The Navy, already grappling with the prospect of commissioning the new Scorpene submarines without torpedoes and frontline warships without multi-role helicopters, for instance, sounded yet another red-alert on Wednesday. It asked the Manohar Parrikar-led defence acquisitions council (DAC) to quickly resolve the question of acquiring the main 127mm guns for 11 frontline warships.
The reason is that the 127mm Otomelara guns selected for the seven stealth frigates and four guided-missile destroyers, under-construction for over Rs 80,000 crore at
Mazagon Docks (Mumbai) and GRSE (Kolkata), are manufactured by Italian conglomerate
Finmeccanica.
The NDA government has virtually blacklisted Finmeccanica and its subsidiaries, with all fresh deals with the conglomerate already on hold since the VVIP helicopter scandal rocked the country over a couple of years ago, as was earlier reported by TOI.
"There is confusion about the way ahead in many such projects...swift, clear decisions have to be taken," said a source. The defence ministry's new blacklisting policy, with graded punishments and fines commensurate with the wrong-doings committed by armament companies instead of the earlier wholescale bans, is also yet to be formally notified despite repeated promises.
The DAC did clear modernisation proposals worth Rs 1,900 crore, ranging from the Rs 330 crore electronic warfare system for a mountain corps to the Rs 405 crore procurement of over 3,100 Konkurs antitank guided missiles, on Wednesday but they were relatively minor in nature.
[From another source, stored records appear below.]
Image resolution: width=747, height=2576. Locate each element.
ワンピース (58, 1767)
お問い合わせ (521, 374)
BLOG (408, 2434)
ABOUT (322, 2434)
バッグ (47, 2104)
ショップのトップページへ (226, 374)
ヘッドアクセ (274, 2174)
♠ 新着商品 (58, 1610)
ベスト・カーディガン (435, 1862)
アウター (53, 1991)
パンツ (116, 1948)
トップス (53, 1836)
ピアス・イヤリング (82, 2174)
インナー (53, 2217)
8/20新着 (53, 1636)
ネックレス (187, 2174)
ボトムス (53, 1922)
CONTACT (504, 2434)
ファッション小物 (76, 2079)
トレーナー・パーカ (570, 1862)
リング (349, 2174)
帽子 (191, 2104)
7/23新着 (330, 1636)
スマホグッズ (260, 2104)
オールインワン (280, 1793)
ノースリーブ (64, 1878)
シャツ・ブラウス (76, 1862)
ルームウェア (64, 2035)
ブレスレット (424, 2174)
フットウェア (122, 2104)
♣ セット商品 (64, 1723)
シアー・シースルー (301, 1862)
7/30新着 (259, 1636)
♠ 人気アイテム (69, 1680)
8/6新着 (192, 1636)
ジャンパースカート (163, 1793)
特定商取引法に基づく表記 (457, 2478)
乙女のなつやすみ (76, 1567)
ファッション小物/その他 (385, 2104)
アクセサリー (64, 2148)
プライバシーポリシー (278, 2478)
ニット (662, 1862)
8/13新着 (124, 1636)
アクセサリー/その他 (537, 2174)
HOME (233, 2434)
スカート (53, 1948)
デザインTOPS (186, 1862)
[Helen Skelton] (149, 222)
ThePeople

The first victim of the VVIP helicopter scandal fallout was the long-pending Rs 1,200 crore proposal to buy the Black Shark heavy-weight torpedoes from a Finmeccanica subsidiary for the six Scorpene submarines under construction at MDL. The Navy will now commission its first new conventional submarine in over 16 years, INS Kalvari, without its primary weapon by the end of this year.